> _Problem requirements_
The answer is the full set of records, given again exactly and without images.

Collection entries
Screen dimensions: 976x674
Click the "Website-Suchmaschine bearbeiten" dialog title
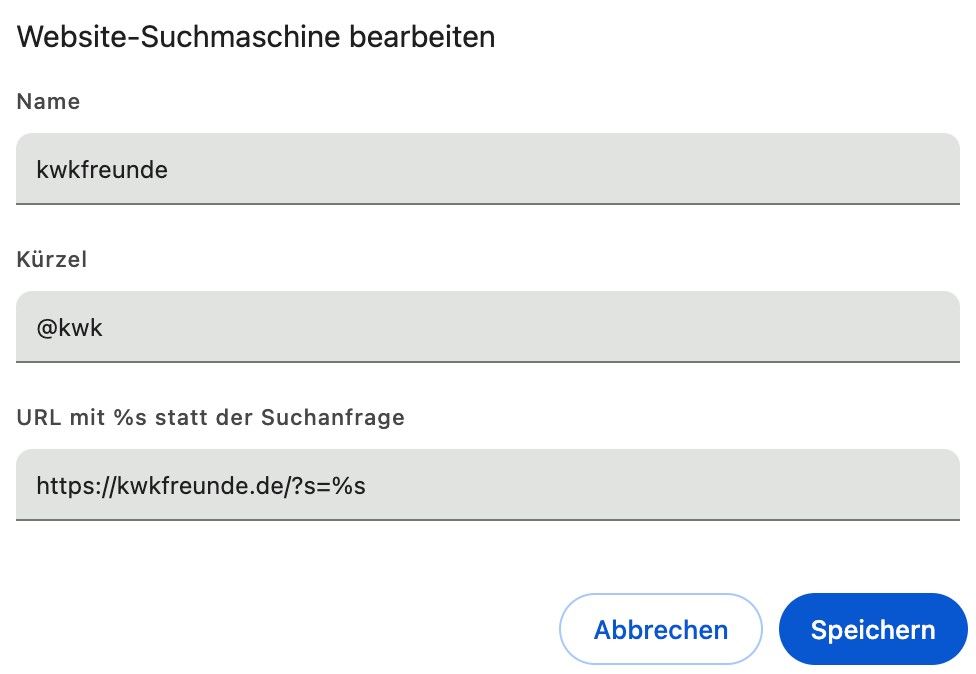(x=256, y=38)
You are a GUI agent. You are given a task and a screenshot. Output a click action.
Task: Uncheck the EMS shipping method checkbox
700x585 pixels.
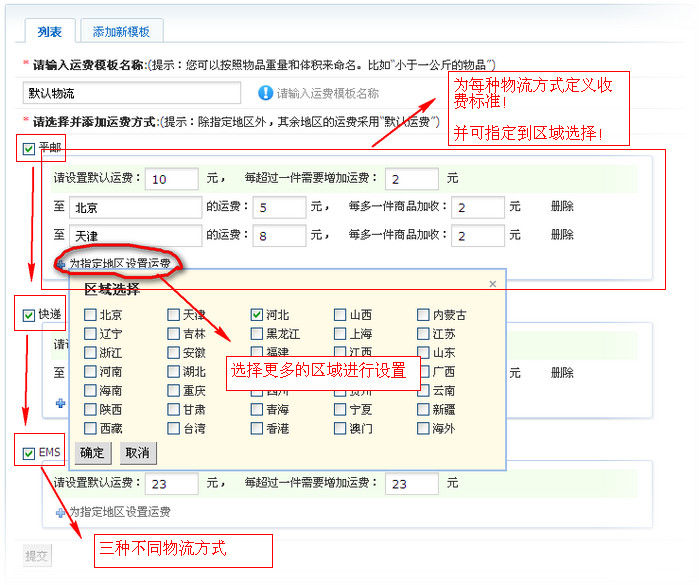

> _Solution_
Screen dimensions: 976x674
Click the "Website-Suchmaschine bearbeiten" dialog title
(x=256, y=38)
You are a GUI agent. You are given a task and a screenshot. Output a click action.
Task: Uncheck the EMS shipping method checkbox
700x585 pixels.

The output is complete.